Text segment >>
╔══

7 students die in fire at beach house
A fire ravaged a beach house packed with more than a dozen college students early Sunday, killing seven and leaving little of the structure but its charred frame and the stilts on which it stood.
Six survivors -- including one who jumped from the burning home into a waterway -- were treated at a hospital and released, Mayor Debbie Smith said. The home, named Changing Channels, was being used by the owner’s daughter and her friends, Smith said, and had functioning smoke detectors.
“There were three kids sitting on the ground screaming,” said newspaper deliverer Tim Burns, who called 911 after seeing smoke rising from the house. “There was one guy hanging out the window, and he jumped in the canal. I know he got out because he was yelling for a girl to follow him.” Burns said he didn’t know that girl’s fate.
Officials at the University of South Carolina said six of the students who died and the survivors were from the school in Columbia; the seventh attended Clemson University. Dennis Pruitt, the University of South Carolina’s dean of students, said the fire appeared to have affected the Delta Delta Delta sorority and the Sigma Alpha Epsilon fraternity. “These are young people in the prime of their life,” University of South Carolina President Andrew Sorensen said at a news conference. “They had so much to look forward to, and it’s just profoundly tragic.”
Students will have access to counselors, residence hall advisors and clergy members, he said. Classes will be held today.

╚══

Information >>
╔══

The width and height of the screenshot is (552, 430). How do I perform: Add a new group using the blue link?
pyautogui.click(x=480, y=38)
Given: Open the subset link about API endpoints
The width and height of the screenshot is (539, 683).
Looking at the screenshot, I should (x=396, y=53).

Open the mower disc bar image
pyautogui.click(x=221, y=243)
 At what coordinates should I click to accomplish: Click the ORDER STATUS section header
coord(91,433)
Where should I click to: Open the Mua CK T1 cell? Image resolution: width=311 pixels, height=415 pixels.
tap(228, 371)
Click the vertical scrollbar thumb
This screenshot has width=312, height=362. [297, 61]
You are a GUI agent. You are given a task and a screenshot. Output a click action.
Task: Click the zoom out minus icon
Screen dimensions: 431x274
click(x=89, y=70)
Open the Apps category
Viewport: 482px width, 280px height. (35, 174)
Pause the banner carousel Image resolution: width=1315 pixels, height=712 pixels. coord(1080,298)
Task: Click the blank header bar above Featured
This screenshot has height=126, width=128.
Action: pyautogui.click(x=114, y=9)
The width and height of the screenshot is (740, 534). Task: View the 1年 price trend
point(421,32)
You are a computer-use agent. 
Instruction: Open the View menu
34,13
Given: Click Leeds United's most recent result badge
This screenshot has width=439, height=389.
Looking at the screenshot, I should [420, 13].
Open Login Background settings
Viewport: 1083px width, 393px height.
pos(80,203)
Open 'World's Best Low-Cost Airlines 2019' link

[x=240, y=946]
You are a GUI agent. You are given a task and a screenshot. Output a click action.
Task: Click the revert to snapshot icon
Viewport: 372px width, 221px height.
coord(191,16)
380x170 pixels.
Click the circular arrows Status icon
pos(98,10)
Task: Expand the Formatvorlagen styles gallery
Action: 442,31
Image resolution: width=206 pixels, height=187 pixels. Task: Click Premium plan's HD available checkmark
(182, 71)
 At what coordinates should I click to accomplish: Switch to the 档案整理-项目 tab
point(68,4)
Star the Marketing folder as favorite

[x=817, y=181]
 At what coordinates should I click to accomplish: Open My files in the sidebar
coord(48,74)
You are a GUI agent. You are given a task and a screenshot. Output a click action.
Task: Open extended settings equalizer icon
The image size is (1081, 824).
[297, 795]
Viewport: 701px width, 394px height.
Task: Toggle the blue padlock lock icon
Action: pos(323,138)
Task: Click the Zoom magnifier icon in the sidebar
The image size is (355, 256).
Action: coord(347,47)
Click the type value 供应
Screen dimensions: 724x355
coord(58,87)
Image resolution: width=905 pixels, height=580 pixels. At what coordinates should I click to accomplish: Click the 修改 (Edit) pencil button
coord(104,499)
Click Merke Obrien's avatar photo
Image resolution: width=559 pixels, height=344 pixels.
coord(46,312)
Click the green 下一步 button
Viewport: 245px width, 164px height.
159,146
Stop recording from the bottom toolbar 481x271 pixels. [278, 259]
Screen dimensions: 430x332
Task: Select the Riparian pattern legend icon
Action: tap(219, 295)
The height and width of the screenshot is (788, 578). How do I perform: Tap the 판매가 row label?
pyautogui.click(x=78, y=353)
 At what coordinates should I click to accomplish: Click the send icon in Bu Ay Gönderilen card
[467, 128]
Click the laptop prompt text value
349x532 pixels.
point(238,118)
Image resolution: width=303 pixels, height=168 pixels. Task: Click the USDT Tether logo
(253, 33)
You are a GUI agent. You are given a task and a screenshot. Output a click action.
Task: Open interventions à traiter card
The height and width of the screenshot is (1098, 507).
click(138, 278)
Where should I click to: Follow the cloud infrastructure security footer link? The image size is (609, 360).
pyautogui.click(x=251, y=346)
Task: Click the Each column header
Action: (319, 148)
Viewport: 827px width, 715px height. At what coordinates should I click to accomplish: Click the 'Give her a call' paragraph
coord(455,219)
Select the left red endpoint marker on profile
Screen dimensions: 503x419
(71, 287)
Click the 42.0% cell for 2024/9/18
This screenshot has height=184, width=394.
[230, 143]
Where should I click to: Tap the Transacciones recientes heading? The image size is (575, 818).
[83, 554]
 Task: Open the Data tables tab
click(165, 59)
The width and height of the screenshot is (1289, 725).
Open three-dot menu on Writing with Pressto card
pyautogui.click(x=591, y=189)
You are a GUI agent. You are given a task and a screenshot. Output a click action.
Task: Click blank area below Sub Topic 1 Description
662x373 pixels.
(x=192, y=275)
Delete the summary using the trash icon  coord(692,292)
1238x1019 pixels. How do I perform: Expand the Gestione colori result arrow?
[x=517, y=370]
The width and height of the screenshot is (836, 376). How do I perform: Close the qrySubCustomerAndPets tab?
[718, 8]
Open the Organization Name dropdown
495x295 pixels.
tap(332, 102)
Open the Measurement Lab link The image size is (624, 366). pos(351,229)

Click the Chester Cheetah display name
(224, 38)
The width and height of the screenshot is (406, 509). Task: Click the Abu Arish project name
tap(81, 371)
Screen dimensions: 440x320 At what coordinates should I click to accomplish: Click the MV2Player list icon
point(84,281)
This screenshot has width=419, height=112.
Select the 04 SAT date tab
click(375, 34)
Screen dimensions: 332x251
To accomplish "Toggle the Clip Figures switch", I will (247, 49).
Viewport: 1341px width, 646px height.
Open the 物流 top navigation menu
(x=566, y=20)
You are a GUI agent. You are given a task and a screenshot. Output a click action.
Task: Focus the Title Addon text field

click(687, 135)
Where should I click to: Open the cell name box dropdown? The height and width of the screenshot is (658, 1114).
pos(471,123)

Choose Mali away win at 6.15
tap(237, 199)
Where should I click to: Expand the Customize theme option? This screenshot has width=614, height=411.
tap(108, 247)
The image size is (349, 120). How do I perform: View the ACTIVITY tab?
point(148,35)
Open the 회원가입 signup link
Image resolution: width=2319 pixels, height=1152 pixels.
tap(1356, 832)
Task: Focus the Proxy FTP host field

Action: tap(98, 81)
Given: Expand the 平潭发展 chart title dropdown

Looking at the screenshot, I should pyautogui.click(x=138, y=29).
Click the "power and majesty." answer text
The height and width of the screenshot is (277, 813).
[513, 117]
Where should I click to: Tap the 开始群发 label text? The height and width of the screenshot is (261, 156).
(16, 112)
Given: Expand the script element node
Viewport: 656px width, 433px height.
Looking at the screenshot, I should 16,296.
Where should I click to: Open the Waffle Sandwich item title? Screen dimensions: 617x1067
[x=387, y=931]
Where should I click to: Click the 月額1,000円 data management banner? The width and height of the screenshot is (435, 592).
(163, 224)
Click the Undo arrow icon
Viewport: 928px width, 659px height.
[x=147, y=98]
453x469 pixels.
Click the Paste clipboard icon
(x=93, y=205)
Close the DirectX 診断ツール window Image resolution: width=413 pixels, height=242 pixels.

╚══

About this exercise >> Write the next part of the news story about the deadly beach house fire, picking up after its last sentence. You won't need the entries.

Written answer >>
The fire struck sometime before 7 a.m. and burned through the first and second floors, leaving only part of the frame. Because the waterfront home was built on stilts, firefighters had to climb a ladder to the house’s deck to reach the first floor.
“We ran down the street to get away,” said Nick Cain, a University of North Carolina student who was staying at a nearby house. “The ash and the smoke were coming down on us.”
Cain was one of the dozens of college students who filled at least four houses within a block of the burned home. Neighbor Jeff Newsome said the students had been circulating among the houses all weekend: “The lights were on all night. They were having a good time.”
The burned home sits on one of a series of peninsulas, all tightly packed with homes, that are about two blocks from the beach and connect with the Intracoastal Waterway. Winds blew the flames over the water, and away from the other homes.
The intense heat kept would-be rescuers at bay, although Burns said he had to fight to keep several of those who escaped the house from trying. The front door, he said, was too hot to open: “When I was going up to the entryway, you could hear the windows above me explode. When I knew the flames had taken over, I don’t think I’ve ever felt as helpless in my life.”
Some of those in the house had been friends since high school, said Rick Wylie of Greenville, S.C., who identified his son Tripp as the one who jumped from the window. “He’s in shock,” Wylie said. “It’s just an incomprehensible thing for these parents.”
Rebecca Wood, president of Alpha Phi Omega service fraternity at the University of North Carolina at Chapel Hill, said she and about 35 other students were staying at two houses nearby and had befriended the University of South Carolina students. Wood, a senior, was at the home that burned as late as 1:30 a.m. Sunday, she said. “I think right now most of our kids are just really shocked,” she said. “That’s something that you never expect to happen -- and then to stand and watch it happen is just horrific.”
The victims’ bodies were to be taken to the state medical examiner’s office in Chapel Hill.
Authorities from the North Carolina State Bureau of Investigation and the federal Bureau of Alcohol, Tobacco, Firearms and Explosives were leading the investigation, said Randy Thompson, Brunswick County’s emergency services director.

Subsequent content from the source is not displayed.